Motivated by the Kremlin’s concerns of terrorism spillover, Russia has adopted a more cautious approach toward the Taliban. Yet just two weeks into the new regime, Russia’s presidential envoy to Afghanistan called on the World Bank and the United States to release frozen Afghan financial assets and warned the international community “not to try to push anything on [the Afghan people], based on one’s own cultural notions of democracy and order.”
As long as the Taliban have other options, the leverage of Western donors is limited.
4. Donors must reject the Taliban’s attempts at window dressing. Donor agencies are ultimately accountable to constituents in their home countries, which shapes how much scrutiny they place on recipients. Domestically, many conflicting political concerns have to be satisfied, including concerns over migration, counterterrorism, and the evacuation of citizens.
Even if human rights and civil liberties are perceived as mattering to domestic audiences—as is often the case for the rights and fate of Afghan women, for example—what likely matters most for donors is the perception that the Taliban have moderated, not that they have actually done so. Donors have every incentive to engage in what scholars refer to as “satisficing”—that is, applying exactly as much scrutiny as needed to satisfy a majority of political constituents but nothing more.

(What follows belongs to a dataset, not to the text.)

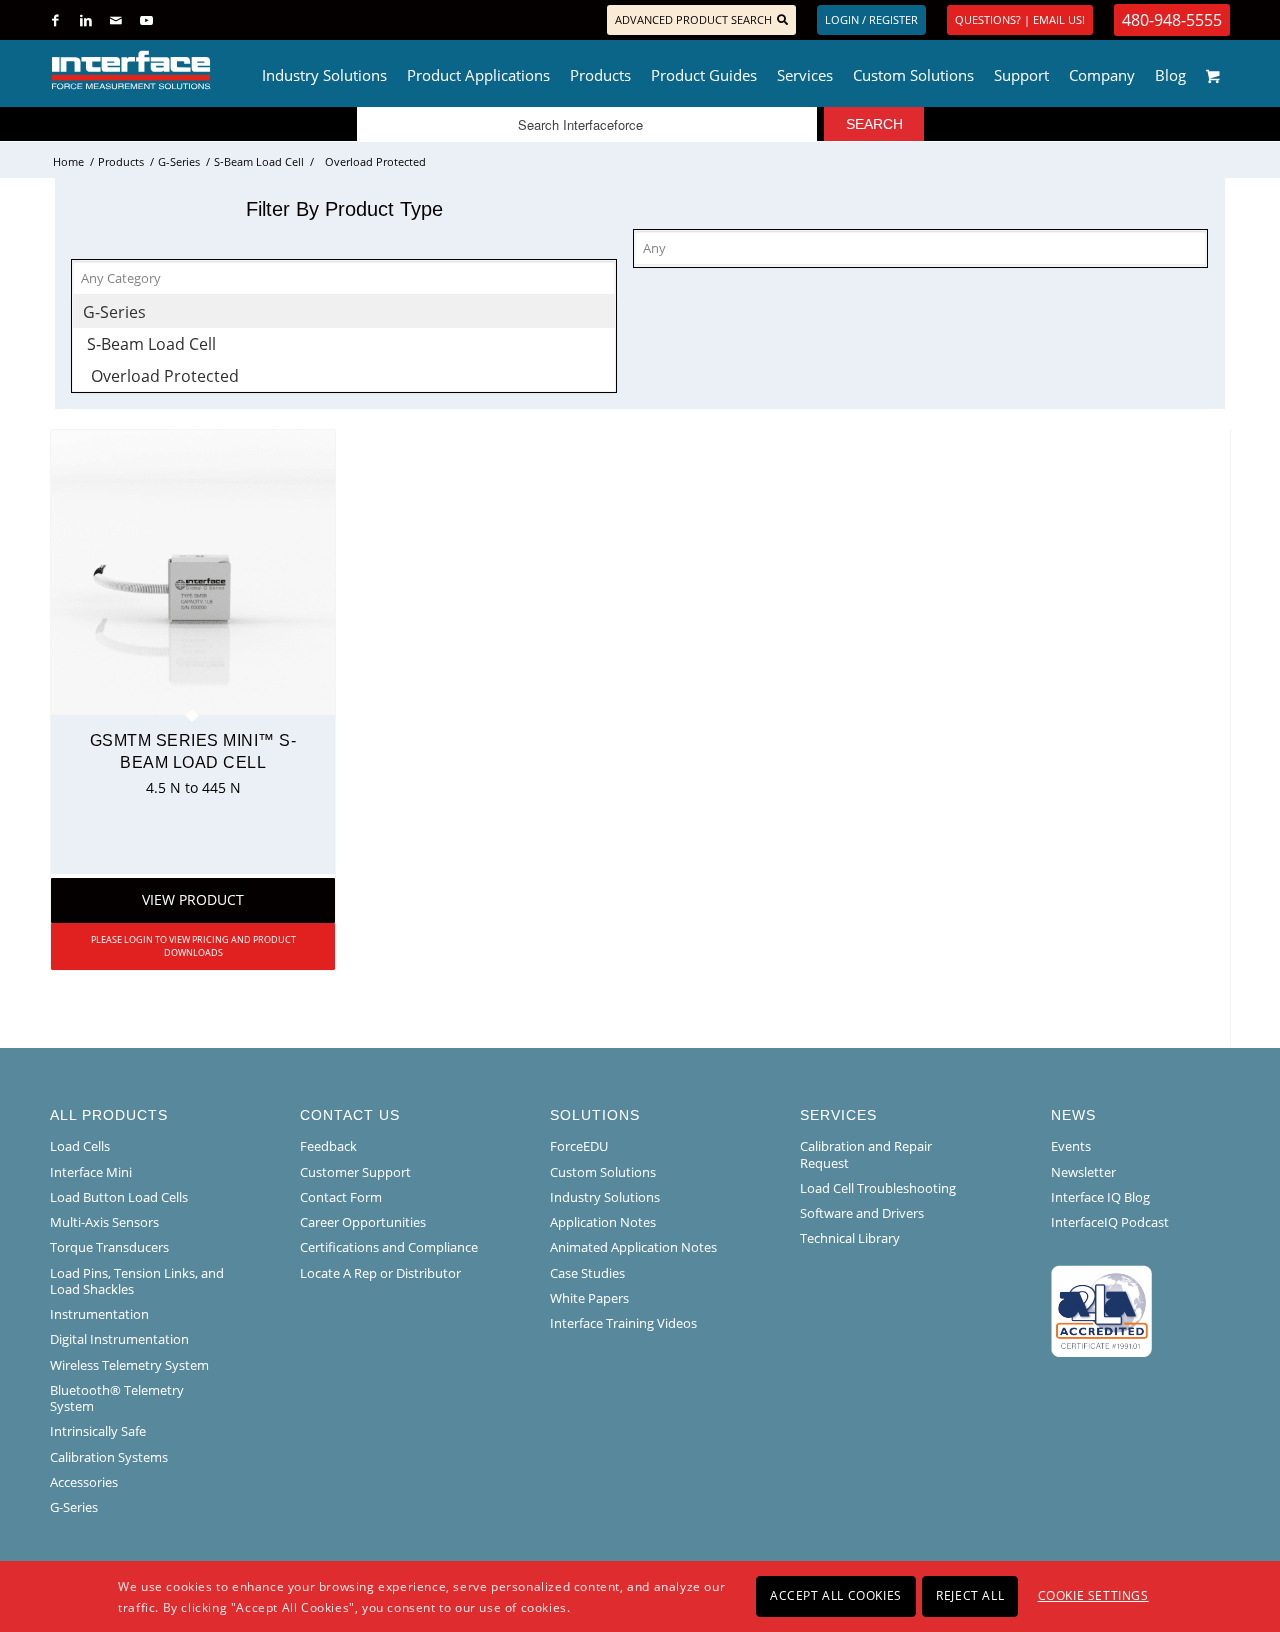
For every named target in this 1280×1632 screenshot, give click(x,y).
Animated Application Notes (633, 1247)
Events (1071, 1146)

In Afghanistan, this could have a perverse effect: As long as the Taliban exert a modicum of political restraint, for example by avoiding the infamous displays of violence of the 1990s (such as public executions and the amputations of hands), and issue declarations that echo donors’ demands, donors can claim some success and argue that their demands are being met. This would allow donors to stay in business with a Taliban regime that does little more than erect a Potemkin facade.
As the international community decides on the relations it wishes to have with a Taliban-ruled Afghanistan, foreign aid will inevitably be part of the package. However, it would be risky to assume that it can incentivize the Taliban to transition from a violent insurgent organization to an inclusive and legitimate government. If the Taliban embark on a more pluralistic political path, it will likely be for reasons unrelated to aid.
Going forward, the Taliban will almost certainly face more societal pressure and resistance to their rule than in the 1990s. The Afghan population is now younger, more urban, more liberal, and more educated.
To legitimize their rule, the Taliban may be forced by citizens to provide security and protect people’s livelihoods, as well as guarantee a minimum of civil liberties to retain skilled workers and public servants. To govern effectively and, ultimately, remain in power, the Taliban may also have to broaden their political base and include some of Afghanistan’s most prominent power brokers.
To what degree the Taliban are willing or able to go down this path remains an open question. However, it is unrealistic to assume that foreign aid diplomacy would be the deciding factor.